I really, really, like both. It comes down to beam pattern choice, though: if you strongly prefer a flood you would do well to take the Saint Minimus. If you want a balanced mix of flood and throw, then you should pick up the EOS. I usually take both on trips, with the Saint as my primary and the EOS as backup, since I prefer to hike with flood. Both are useful, and I'm glad I own both. But there are very few times when I have only the EOS that I wished I was using the Saint instead, as the EOS is more than capable enough and has plenty of runtime. The only time I wish I had the Saint over the EOS is when I want a lower low, such as for reading or checking maps.


----------



## edc3 (Oct 9, 2010)

Well, I went to REI and didn't pull the trigger anything. I looked at the Minimus and I'm not sure I like beam or tint. At least white wall hunting in the store, it is very strange seeing the ghost of the die. I also looked the EOS, the Remix and some weird Mammut headlamp/lantern combo. I really like the dual format of the Remix. It's like a plastic LunaSol. I'm also reading more about the H31W. I'm leaning towards warmer LEDs lately. I'm just a little worried about it's quality and the beam profile. I tend to find a floodier beam more useful for my purposes.

I appreciate all the advice and comment and jcalvert's offer to sell me an EOS. Whatever I finally buy, I'll post here. 

Thanks guys!

:thanks:


----------



## mossyoak (Oct 9, 2010)

* **Provided data**:
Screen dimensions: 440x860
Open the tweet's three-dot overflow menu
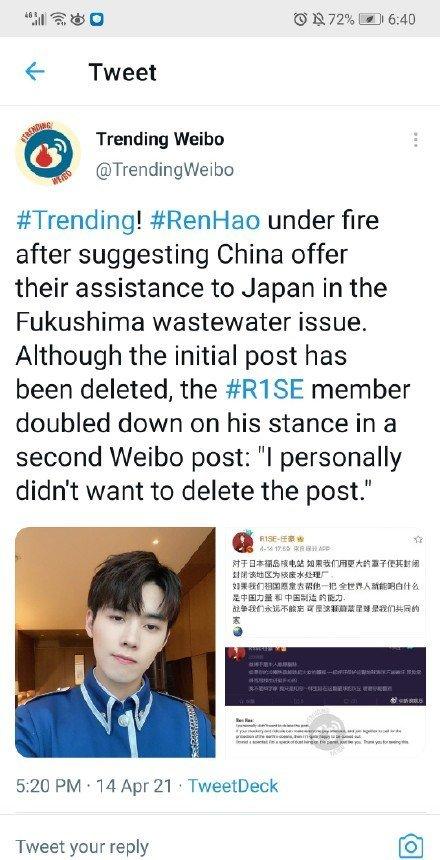pyautogui.click(x=416, y=140)
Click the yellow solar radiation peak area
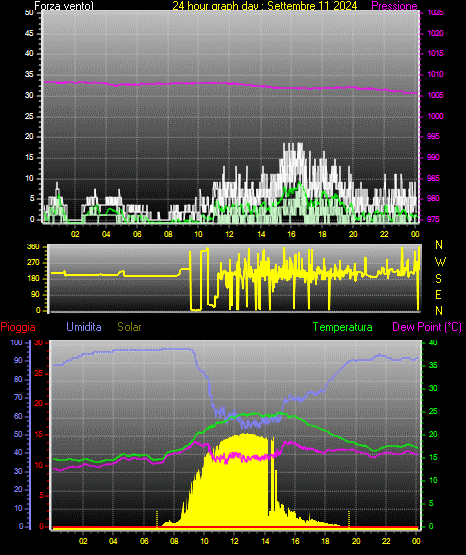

* **What is asked**:
Write out everything in the headlamp thread from "Well, I went" down to "mossyoak (Oct 9, 2010)". The listing comes from a separate source, not from the headlamp thread.

* **Reply to the task**:
Well, I went to REI and didn't pull the trigger anything. I looked at the Minimus and I'm not sure I like beam or tint. At least white wall hunting in the store, it is very strange seeing the ghost of the die. I also looked the EOS, the Remix and some weird Mammut headlamp/lantern combo. I really like the dual format of the Remix. It's like a plastic LunaSol. I'm also reading more about the H31W. I'm leaning towards warmer LEDs lately. I'm just a little worried about it's quality and the beam profile. I tend to find a floodier beam more useful for my purposes.

I appreciate all the advice and comment and jcalvert's offer to sell me an EOS. Whatever I finally buy, I'll post here. 

Thanks guys!

:thanks:


----------



## mossyoak (Oct 9, 2010)